Ever since I came to the mountains, I’ve realized how truly insignificant I am in the grand scheme of things.

We are here as a group of Angel Teachers and Master Teachers — Unicorns, Dragons, Golden Age, Ascension, Angels. All my life I’ve been the one who takes charge, who organizes, who makes sure things happen. This time, I found myself simply being cared for by not having to organize or control anything. Just being silently present, part of it all.

I came with a sense of adventure — to explore myself and to connect with others. It has been years, almost never, that I’ve attended any reunion or gathering with my peers.

Yesterday, when I met Diana Cooper, the way I experienced her was extraordinary. Such inspiration. The love, warmth, and genuineness with which she met everyone reminded me of Mama Juanita, the Shaman who guided me through my Ayahuasca ceremonies. Both of them radiate pure love.

Being with other teachers has also been such a gift. In conversation with my community, I realized a difficult truth: my judgment separates me from my peers. I expect people who are in service to others to be doing their inner work. Yet here I was — judging, expecting, while still operating from the same ego I wished others would drop.

I saw too that service is service, in whatever form it takes. Even work done with perfection paralysis is still work. And work not done, in the guise of “better work,” is still work not done. Sometimes I hold expectations — from myself and others — to “step up,” but those who simply start, however imperfectly, are contributing in the way they can. Each human is like a cog in a machine — each part matters. If one part doesn’t function, the whole machine falters. In truth, if I am not doing my part fully, I too am disrupting the flow. Instead of pointing out what others should be doing, I need to focus on how I am doing my part — with integrity, devotion, and humility. That is what brings harmony to the whole.
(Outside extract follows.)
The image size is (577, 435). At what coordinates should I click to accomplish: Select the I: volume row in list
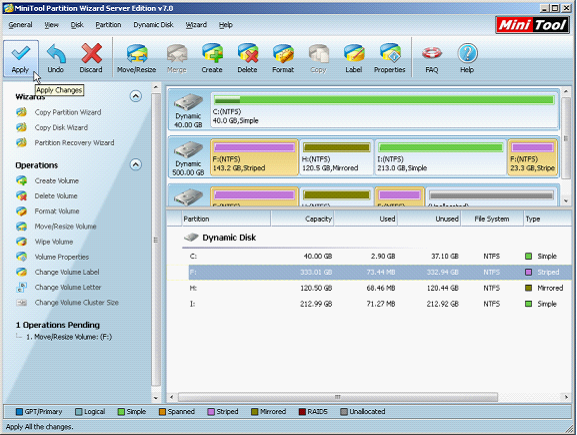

At night, I return to my room and sit outside with the mountains. They whisper: Admit you are nothing. I have said this before, but even in that acceptance, there was ego. Now the mountains remind me of what Ayahuasca taught me three years ago: You are nothing.

And when you truly bow down, when you surrender fully, something shifts. You finally understand. When you are nothing, you become everything.

That night, the words “You are nothing” echoed through me again and again. They stayed with me until morning, almost like a chant vibrating in my bones. With the first light, I woke up and went for a walk, the mountains still whispering, the flowers and the silence blessing me with their presence.

I have long felt connected to stones — they rest on my altar — but here, I truly connect with the plant kingdom. I cried as I asked for help from the plants to heal me & Support me. And be delicate, these flowers. And then to the mountains to . Help me accept myself, so I may serve in the truest sense. Teach me to surrender and to embrace that I am nothing.


Invitation for You
As you read this, I invite you to pause for a moment. Listen closely — what are the mountains, the trees, or the silence around you whispering to you today?